### Task item A:
In the passage about Captain Webb, which branch of the British armed forces does Webb belong to?
### Task item B:
Carry on the passage about Captain Webb from its final sentence.

### Document segment:

Captain Webb is an agent with British Naval Intelligence.
This is in itself interesting because Webb is a captain in the British Army, not the Navy. Specifically he is a member of the Royal Engineers having been a civil defense engineer prior to signing up.
The time in which his recorded adventures take place is 1941, two years into World War II though a few months before America would join the conflicts. Webb would come to the attention of the Navy when he took it upon himself to assist in a matter that used not only his engineering expertise but also his personal hobby of underwater diving.
It was after a German bombing attack on London in which an unexploded bomb became lodged underwater at the base of a vital rail bridge. Webb had heard a radio report of the problem and had raced to the area to see if he could be of assistance. Using the diving equipment he had created himself, he had located the exact position of the explosive and soon figured out how to disarm it.

### Study material:
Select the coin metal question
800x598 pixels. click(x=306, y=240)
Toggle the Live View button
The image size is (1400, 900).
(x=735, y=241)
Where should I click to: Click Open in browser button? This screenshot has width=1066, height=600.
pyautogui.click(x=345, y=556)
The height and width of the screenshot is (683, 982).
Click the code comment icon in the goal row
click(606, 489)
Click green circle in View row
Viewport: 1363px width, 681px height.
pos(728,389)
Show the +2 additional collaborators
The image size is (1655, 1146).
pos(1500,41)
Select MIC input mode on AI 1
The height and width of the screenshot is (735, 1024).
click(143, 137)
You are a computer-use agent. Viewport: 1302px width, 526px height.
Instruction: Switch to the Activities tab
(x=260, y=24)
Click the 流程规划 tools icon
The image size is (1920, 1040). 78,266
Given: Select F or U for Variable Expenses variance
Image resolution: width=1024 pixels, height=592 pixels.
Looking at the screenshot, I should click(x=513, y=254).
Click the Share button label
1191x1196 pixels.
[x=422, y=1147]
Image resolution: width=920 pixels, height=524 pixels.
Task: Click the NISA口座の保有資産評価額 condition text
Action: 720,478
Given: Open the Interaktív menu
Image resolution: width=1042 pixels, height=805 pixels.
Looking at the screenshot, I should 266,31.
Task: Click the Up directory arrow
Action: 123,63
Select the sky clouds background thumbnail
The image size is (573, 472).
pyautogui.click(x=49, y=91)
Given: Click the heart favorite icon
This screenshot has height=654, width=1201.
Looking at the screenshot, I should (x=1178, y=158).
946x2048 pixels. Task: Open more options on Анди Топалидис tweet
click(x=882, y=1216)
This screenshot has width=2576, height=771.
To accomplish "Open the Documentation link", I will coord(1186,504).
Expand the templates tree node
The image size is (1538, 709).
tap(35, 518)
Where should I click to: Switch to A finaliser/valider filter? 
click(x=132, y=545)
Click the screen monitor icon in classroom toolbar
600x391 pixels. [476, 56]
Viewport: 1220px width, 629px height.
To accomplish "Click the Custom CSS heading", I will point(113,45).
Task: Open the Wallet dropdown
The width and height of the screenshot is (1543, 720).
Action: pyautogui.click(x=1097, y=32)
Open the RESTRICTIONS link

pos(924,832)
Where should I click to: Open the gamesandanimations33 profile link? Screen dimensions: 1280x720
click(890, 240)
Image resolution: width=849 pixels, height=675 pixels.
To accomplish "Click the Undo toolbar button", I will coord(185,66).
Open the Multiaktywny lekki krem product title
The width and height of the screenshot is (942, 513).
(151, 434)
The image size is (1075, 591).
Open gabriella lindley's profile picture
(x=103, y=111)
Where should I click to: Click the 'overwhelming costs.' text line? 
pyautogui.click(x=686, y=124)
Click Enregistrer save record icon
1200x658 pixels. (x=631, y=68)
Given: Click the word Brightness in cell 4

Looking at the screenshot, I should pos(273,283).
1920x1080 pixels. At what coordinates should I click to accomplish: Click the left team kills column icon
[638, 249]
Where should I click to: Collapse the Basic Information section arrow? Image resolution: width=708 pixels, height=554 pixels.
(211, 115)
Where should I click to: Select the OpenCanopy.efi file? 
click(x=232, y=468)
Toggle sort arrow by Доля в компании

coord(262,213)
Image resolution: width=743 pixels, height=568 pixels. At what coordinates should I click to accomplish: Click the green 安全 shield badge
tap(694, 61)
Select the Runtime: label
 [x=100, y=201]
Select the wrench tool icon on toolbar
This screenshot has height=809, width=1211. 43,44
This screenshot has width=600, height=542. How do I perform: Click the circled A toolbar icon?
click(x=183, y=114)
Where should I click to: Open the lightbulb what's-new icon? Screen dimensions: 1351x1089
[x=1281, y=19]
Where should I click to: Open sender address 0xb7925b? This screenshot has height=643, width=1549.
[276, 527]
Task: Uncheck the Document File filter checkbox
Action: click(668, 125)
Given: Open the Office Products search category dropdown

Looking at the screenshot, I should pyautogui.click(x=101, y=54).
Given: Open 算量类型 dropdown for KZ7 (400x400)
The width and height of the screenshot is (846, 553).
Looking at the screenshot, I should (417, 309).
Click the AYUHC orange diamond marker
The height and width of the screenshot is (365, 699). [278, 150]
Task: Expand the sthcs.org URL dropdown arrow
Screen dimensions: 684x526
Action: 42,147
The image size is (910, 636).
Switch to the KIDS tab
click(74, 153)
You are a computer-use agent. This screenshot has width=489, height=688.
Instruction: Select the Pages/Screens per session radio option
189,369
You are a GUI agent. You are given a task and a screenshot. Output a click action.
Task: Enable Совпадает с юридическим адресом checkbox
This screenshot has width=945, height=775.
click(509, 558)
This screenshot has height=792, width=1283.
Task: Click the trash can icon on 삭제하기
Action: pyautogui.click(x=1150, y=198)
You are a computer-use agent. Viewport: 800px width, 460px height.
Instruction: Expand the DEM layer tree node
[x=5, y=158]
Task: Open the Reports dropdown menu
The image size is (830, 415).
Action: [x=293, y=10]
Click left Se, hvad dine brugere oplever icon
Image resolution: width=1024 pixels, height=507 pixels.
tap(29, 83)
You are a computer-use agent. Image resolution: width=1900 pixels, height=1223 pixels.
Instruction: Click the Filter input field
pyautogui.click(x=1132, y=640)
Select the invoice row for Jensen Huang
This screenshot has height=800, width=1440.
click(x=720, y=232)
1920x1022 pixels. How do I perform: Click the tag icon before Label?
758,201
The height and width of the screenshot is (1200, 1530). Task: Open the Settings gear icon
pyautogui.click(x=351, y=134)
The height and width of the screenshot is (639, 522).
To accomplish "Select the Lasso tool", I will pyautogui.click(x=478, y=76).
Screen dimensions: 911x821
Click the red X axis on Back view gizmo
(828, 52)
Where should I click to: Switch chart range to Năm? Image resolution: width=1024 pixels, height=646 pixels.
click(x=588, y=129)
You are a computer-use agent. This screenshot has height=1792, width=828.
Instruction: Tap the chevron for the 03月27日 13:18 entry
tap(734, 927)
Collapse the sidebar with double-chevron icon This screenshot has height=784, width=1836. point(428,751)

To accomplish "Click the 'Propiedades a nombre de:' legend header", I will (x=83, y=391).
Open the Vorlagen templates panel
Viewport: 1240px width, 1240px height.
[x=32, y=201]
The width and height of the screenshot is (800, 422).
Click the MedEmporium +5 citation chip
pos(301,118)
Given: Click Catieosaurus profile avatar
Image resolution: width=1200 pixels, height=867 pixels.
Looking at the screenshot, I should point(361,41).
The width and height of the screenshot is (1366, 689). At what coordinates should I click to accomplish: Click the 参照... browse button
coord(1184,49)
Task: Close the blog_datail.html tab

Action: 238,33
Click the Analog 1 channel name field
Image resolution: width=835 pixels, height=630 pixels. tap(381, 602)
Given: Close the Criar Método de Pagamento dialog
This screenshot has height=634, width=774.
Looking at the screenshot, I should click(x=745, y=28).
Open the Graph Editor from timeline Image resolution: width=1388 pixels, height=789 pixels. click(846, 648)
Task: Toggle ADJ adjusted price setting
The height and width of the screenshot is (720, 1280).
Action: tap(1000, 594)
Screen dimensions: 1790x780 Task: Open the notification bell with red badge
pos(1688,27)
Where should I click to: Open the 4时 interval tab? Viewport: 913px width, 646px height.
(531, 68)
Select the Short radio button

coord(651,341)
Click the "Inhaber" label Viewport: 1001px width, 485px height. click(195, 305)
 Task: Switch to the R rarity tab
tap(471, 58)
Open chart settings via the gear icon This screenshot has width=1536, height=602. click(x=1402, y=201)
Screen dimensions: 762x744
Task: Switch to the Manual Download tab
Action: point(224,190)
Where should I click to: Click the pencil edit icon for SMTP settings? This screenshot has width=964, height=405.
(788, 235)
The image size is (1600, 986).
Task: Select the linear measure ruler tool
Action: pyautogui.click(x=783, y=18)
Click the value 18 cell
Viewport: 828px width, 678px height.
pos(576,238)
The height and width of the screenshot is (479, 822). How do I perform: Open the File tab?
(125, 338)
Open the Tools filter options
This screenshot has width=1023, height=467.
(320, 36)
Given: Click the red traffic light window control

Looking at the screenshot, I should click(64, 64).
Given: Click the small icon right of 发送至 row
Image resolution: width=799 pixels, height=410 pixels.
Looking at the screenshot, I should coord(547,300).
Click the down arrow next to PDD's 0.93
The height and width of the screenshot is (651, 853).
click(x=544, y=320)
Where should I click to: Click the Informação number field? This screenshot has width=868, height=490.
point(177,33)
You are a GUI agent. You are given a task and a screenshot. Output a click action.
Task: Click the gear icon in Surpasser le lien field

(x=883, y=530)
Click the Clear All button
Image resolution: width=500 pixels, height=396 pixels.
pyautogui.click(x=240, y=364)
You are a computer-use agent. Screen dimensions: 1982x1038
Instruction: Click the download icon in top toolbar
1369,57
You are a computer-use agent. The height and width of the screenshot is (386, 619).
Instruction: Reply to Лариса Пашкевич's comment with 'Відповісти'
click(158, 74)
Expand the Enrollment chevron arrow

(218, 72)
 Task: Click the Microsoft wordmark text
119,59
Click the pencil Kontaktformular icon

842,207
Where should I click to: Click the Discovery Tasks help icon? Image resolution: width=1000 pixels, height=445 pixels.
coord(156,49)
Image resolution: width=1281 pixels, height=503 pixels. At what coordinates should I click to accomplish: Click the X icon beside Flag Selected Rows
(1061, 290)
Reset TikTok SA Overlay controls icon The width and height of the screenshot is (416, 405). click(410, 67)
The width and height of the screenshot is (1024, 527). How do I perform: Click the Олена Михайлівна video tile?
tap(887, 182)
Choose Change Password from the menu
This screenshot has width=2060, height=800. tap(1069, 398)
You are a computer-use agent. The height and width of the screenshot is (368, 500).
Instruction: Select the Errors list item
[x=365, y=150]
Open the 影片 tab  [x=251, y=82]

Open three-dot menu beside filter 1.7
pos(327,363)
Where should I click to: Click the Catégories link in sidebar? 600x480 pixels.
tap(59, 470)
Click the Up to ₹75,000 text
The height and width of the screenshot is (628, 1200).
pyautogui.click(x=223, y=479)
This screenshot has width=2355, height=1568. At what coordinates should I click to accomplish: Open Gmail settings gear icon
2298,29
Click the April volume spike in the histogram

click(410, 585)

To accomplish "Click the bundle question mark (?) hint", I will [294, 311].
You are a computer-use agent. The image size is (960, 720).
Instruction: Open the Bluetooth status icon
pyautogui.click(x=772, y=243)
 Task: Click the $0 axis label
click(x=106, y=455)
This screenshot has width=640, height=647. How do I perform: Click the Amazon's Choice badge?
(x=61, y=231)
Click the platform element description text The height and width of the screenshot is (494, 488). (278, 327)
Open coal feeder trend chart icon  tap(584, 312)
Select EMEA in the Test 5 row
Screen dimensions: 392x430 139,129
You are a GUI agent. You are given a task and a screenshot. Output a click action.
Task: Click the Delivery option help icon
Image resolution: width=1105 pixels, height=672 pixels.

### Final answer A:
The British Army, as a member of the Royal Engineers.

### Final answer B:
[It is important to note here that historically this would be taking place one year before Jacques Cousteau's breather apparatus would be unveiled and more than a decade before the more modern concept of SCUBA gear would come to be. Of course, this adventure was penned in 1966.]
Two weeks would pass before a meeting of the Deputy Chiefs of the various armed forces would take place to discuss a problem removing a German aqueduct. In that meeting it was felt that a Naval Intelligence operative was needed to go into enemy lands and see to the destruction personally since bombing runs had so far failed. Since that person would need to have a good understanding of how to optimally set the explosives, it was the navy Admiral who would recall reading of Webb's achievement and suggest him. Suddenly the civil engineer turned Army captain was onboard a submarine heading to Germany.
We learn after a time that one of Webb's areas of engineering expertise was in underwater structures which explains his knowledge of working in that environment and his self-designed and self-made equipment. Webb, described as a "tall, broad-shoulder man with keen features", enjoys his time beneath the surface, though likely not as much when having to deal with enemy frogmen or submarines.